Hi,
I have a pre-trained CNN model on MNIST and each time load the trained weights and biases to run inference. Is there any way to skip zero operations in the conv and fc layers?
As the MNIST images are sparse so I should be expecting to have much less execution time when skipping zero operations.
Thank you.
@rzjhdi ,
PyTorch provides support for sparse tensors, which can be more efficient when working with sparse data. Convert your input tensors to sparse tensors and ensure your operations are compatible with sparse tensors.
Modify the forward pass of your convolutional and fully connected layers to skip zero-valued elements.
Implement a custom forward function that checks for zero values and skips the computation for those elements.
Some libraries are designed to handle sparse computations more efficiently. Look into libraries such as NVIDIA’s cuSPARSE or other hardware-specific optimizations if you’re using GPU.

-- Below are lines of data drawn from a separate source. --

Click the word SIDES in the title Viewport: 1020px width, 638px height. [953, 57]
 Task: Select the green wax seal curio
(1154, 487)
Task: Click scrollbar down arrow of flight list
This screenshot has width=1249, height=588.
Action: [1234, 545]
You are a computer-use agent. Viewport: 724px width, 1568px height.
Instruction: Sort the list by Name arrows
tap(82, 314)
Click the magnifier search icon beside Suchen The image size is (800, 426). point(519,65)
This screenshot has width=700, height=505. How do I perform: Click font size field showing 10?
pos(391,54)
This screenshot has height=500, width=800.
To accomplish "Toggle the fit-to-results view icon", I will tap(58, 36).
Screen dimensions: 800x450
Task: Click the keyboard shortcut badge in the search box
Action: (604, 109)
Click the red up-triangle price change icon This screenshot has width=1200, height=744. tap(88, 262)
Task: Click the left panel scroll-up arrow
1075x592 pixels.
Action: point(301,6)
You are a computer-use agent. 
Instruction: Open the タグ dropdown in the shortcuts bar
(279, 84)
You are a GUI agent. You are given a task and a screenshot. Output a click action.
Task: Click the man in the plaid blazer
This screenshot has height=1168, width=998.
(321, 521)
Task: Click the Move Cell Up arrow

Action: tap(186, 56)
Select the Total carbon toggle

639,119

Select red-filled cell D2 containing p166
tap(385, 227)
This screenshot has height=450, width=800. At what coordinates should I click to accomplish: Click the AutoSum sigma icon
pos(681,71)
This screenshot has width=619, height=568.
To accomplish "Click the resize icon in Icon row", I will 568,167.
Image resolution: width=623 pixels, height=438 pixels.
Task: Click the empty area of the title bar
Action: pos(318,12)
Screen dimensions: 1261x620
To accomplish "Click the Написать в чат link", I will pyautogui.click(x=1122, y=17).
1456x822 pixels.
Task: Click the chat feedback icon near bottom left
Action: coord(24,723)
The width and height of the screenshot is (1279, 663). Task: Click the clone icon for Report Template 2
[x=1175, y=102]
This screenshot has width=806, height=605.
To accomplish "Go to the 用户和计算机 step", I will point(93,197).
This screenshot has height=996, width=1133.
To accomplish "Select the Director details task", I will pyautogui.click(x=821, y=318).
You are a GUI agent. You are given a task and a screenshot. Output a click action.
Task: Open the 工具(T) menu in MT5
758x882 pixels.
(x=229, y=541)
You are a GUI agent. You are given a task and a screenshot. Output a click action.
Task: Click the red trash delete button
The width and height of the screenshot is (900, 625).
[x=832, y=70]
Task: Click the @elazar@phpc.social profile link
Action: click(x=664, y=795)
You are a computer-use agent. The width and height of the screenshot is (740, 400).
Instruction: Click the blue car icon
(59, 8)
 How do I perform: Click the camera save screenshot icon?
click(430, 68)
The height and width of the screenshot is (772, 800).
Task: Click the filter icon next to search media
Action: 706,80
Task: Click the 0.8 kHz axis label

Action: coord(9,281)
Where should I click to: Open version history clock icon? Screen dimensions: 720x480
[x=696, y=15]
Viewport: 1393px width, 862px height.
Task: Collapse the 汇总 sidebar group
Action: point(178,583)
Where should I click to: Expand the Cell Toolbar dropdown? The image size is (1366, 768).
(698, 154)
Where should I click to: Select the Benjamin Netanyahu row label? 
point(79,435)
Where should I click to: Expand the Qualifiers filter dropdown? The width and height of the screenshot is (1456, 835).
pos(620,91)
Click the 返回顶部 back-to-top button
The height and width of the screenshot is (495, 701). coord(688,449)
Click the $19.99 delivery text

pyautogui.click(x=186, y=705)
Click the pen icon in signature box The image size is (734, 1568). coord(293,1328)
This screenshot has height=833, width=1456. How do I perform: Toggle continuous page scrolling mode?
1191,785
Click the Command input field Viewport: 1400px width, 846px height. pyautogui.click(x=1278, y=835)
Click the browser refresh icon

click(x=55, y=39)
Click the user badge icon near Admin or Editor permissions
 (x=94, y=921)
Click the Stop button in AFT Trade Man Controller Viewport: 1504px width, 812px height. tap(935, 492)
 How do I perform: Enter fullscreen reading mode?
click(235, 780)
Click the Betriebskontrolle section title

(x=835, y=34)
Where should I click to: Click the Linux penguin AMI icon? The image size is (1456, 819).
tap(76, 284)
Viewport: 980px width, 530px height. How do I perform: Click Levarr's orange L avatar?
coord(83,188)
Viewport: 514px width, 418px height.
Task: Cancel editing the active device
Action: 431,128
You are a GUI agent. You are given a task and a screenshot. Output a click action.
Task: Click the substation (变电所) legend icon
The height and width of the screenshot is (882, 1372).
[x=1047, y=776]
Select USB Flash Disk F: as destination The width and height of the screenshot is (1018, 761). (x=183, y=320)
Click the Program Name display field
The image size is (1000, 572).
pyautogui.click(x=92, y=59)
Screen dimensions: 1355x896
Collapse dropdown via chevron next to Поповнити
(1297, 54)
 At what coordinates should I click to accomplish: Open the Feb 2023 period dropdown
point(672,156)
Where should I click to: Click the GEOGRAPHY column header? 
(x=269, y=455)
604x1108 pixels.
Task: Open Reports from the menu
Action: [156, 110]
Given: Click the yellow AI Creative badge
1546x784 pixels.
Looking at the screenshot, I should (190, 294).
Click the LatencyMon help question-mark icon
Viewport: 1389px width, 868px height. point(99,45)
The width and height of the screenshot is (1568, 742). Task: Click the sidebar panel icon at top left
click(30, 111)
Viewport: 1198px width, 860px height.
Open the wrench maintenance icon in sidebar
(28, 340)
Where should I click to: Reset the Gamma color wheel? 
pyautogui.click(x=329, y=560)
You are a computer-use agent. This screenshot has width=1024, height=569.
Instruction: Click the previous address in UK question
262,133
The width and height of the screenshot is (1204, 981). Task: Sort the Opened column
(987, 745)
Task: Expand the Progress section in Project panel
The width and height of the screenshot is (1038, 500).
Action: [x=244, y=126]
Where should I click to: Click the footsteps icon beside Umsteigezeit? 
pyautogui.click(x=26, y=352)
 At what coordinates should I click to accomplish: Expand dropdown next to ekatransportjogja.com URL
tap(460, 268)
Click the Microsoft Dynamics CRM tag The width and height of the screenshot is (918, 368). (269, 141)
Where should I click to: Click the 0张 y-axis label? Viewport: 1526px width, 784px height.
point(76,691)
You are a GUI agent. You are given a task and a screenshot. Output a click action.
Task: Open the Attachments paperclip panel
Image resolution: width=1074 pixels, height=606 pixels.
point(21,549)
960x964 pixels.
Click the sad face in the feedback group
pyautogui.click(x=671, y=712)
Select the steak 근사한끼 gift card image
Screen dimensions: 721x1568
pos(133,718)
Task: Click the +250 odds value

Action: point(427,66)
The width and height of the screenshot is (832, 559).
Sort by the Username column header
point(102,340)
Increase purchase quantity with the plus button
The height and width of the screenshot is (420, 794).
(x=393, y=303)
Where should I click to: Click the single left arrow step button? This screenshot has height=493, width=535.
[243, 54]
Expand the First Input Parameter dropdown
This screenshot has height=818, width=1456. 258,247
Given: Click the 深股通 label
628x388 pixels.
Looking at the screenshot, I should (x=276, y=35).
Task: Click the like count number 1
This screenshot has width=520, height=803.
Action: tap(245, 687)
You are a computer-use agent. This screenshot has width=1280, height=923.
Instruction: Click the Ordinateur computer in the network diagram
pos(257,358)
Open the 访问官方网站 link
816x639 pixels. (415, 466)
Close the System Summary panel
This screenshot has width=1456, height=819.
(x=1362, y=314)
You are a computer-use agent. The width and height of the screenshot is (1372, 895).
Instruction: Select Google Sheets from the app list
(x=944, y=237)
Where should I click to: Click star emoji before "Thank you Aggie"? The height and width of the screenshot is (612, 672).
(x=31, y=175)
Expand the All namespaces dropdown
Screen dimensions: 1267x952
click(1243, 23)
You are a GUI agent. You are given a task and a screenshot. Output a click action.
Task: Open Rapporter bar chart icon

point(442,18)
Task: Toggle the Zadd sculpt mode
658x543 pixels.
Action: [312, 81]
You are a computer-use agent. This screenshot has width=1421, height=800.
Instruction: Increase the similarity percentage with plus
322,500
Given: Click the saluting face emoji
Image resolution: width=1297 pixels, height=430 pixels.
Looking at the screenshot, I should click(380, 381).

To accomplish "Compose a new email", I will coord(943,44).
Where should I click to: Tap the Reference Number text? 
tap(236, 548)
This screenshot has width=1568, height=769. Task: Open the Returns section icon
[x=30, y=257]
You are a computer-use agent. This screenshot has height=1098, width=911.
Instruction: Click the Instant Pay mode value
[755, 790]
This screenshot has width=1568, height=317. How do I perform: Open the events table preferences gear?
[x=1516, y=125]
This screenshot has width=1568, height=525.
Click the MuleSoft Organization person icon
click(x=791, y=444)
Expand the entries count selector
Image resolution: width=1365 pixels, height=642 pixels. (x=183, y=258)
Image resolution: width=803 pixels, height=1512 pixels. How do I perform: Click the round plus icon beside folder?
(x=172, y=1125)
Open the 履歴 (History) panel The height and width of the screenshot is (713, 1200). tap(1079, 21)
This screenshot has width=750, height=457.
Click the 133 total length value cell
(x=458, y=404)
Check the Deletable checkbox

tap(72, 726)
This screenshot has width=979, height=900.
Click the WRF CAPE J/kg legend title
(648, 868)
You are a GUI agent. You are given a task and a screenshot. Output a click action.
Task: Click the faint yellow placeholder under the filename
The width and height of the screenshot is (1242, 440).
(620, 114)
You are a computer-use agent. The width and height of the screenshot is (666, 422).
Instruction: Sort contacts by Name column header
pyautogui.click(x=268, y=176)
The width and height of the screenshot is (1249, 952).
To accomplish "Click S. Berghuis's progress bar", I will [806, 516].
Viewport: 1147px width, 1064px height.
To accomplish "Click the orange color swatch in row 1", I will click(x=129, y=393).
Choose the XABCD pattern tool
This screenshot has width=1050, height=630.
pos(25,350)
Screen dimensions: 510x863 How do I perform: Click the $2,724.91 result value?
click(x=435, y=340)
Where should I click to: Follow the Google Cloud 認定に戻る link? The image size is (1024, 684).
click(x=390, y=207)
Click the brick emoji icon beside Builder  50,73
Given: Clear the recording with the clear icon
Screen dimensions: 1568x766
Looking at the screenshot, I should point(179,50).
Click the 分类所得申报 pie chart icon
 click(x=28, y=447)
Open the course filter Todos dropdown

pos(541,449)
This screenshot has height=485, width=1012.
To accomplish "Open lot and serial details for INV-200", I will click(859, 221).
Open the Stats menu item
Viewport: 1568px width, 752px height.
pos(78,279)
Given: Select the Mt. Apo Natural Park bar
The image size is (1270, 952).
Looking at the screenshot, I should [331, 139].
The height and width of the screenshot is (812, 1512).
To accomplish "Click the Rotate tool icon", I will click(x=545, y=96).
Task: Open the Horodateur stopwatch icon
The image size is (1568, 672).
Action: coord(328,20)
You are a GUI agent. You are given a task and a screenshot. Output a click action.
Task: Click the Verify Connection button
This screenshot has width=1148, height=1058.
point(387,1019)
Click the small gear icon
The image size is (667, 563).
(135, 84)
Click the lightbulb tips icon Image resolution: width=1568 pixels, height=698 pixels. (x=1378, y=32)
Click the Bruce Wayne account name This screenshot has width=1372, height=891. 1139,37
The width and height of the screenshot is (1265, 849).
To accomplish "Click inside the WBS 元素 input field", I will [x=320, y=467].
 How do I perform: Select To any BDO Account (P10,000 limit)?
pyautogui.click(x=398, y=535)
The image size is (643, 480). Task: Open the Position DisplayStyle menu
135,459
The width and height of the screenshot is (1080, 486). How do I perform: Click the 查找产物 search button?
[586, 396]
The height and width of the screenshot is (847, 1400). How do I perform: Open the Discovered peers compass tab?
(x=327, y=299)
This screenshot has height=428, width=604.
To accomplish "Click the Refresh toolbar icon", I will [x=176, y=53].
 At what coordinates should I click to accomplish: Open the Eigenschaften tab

Prune your model to remove zero-valued weights. This reduces the number of computations during inference.
PyTorch provides pruning methods in torch.nn.utils.prune
.
Use libraries like torch-sparse
which provide efficient implementations for sparse convolutional operations.
By employing these strategies, you can optimize your CNN model to skip zero operations, thereby improving inference time on sparse data like MNIST. Be sure to benchmark the performance improvements to validate the effectiveness of these methods in your specific use case.
I want to run on CPU. I used “to_sparse()” of Pytorch for input tensors, weights and biases however it returns error, seems the conv operation of Pytorch operates on dense tensors. I load the trained weights as:
model = LeNet5_sparse().to(device)
model.load_state_dict(torch.load(os.path.join(float_model, 'trained_model.pkl')))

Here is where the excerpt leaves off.